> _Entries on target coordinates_
----
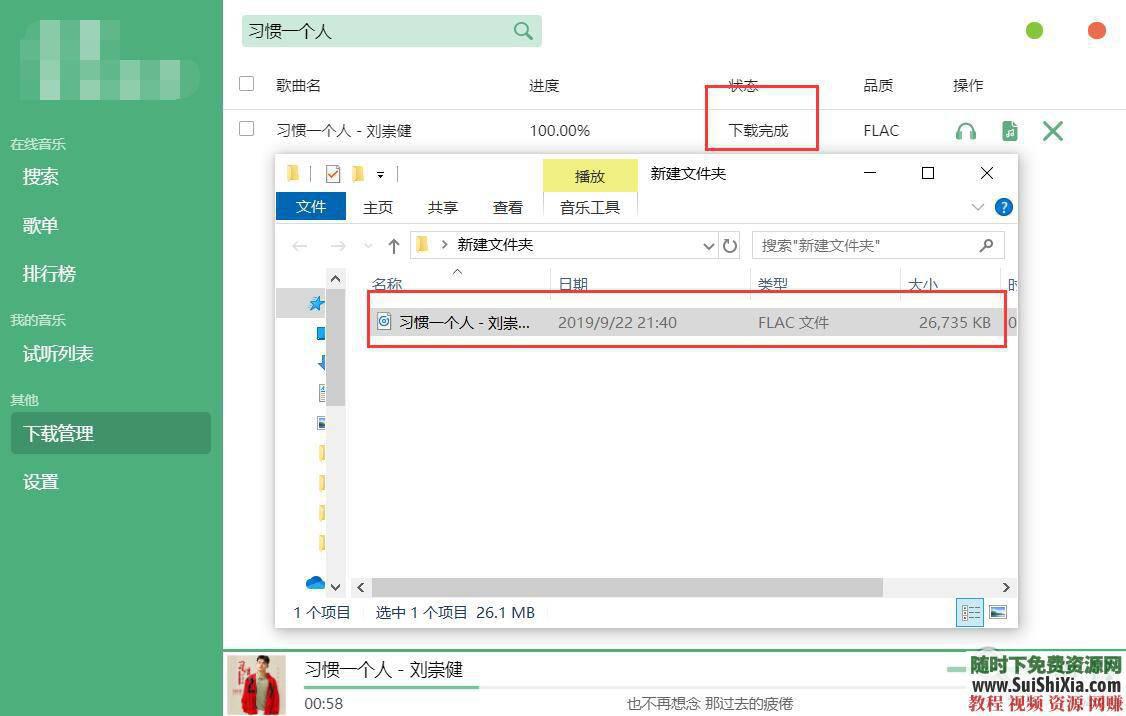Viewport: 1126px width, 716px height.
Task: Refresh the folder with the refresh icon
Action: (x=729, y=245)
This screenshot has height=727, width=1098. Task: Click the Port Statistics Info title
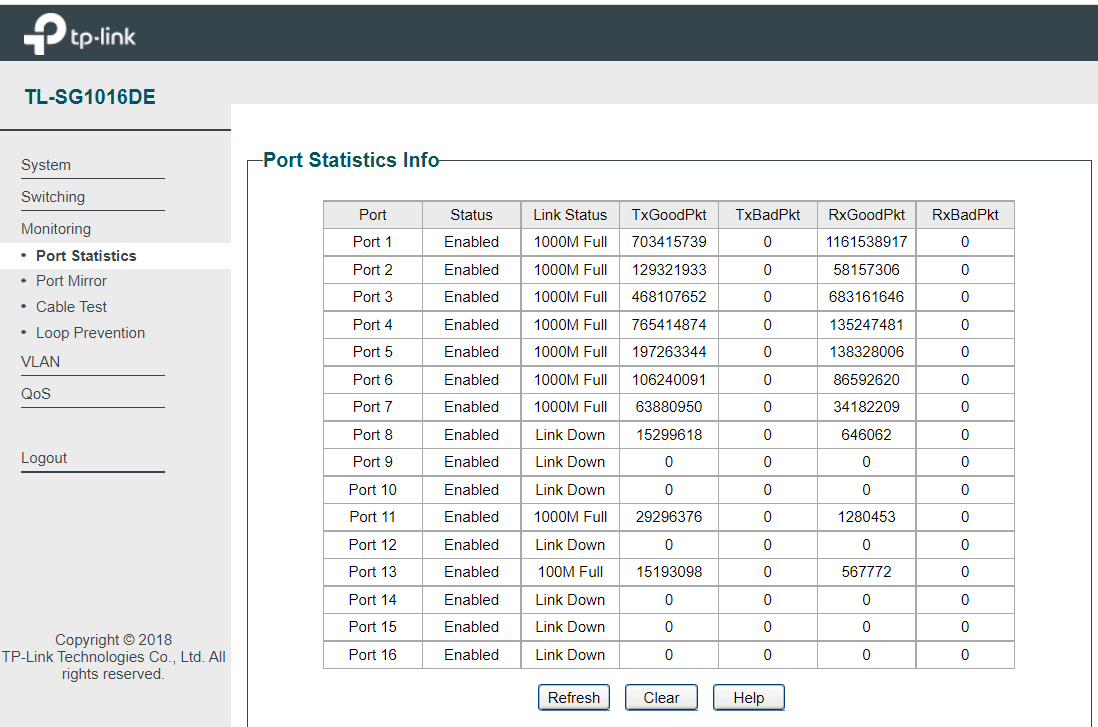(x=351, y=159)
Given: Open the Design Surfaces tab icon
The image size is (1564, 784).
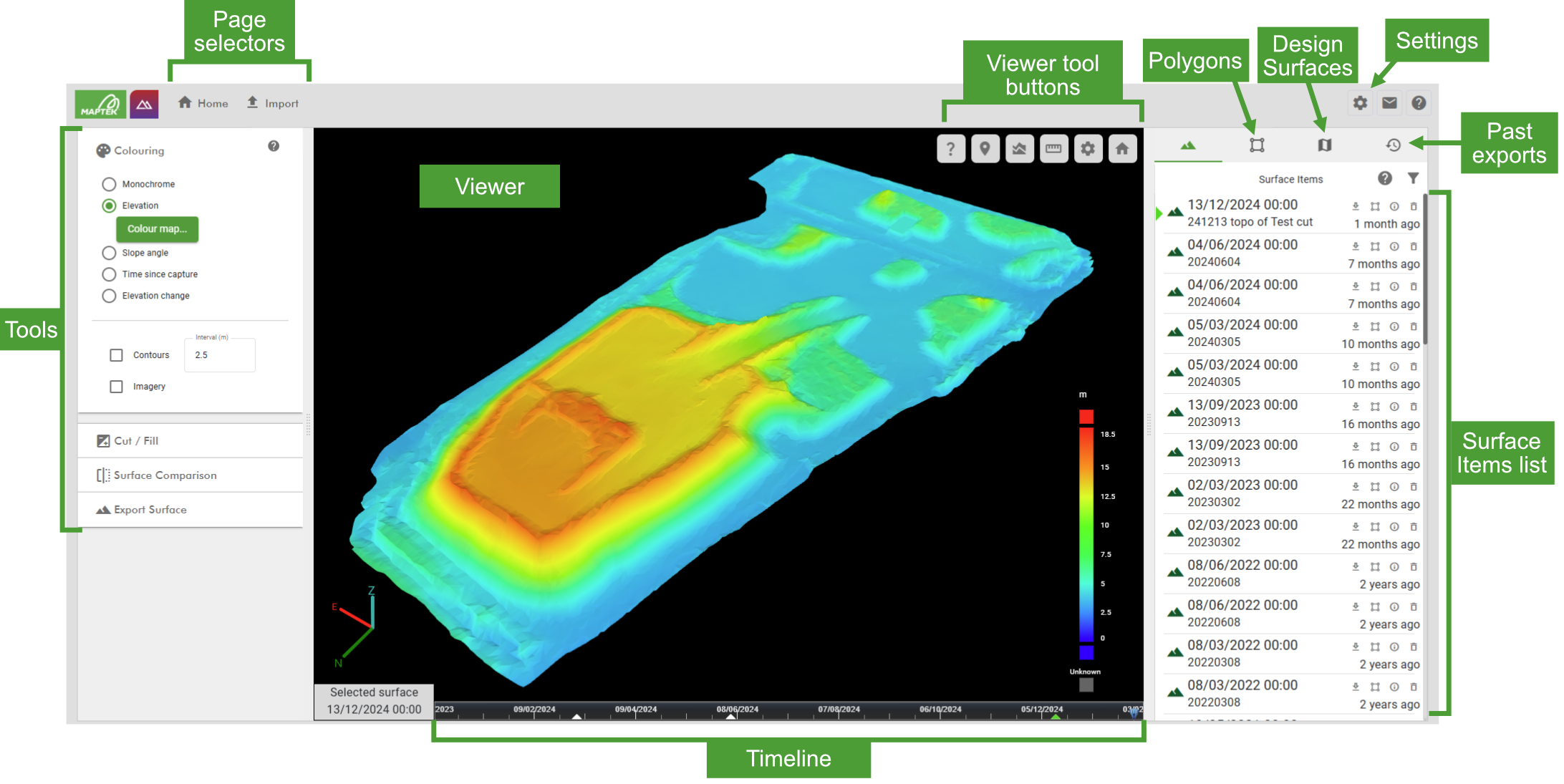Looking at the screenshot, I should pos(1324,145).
----
> _Your goal_
Turn every line of the entries above into a Markdown table with the columns "Row" and "Line." Number each nonblank line in order, and leave out blank lines and the pictures.

> _Written response_
| Row | Line |
|---|---|
| 1 | Viewport: 1126px width, 716px height. |
| 2 | Task: Refresh the folder with the refresh icon |
| 3 | Action: (x=729, y=245) |
| 4 | This screenshot has height=727, width=1098. Task: Click the Port Statistics Info title |
| 5 | (x=351, y=159) |
| 6 | Given: Open the Design Surfaces tab icon |
| 7 | The image size is (1564, 784). |
| 8 | Looking at the screenshot, I should pos(1324,145). |